- Opening Delimiter -

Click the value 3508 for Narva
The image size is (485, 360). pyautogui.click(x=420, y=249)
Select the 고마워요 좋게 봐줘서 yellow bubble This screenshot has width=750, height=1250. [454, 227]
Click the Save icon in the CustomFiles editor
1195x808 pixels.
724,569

- Closing Delimiter -

● WORK INSTRUCTION
Exactly as they appear above, copy out all the records.

● FINAL ANSWER
Click the value 3508 for Narva
The image size is (485, 360). pyautogui.click(x=420, y=249)
Select the 고마워요 좋게 봐줘서 yellow bubble This screenshot has width=750, height=1250. [454, 227]
Click the Save icon in the CustomFiles editor
1195x808 pixels.
724,569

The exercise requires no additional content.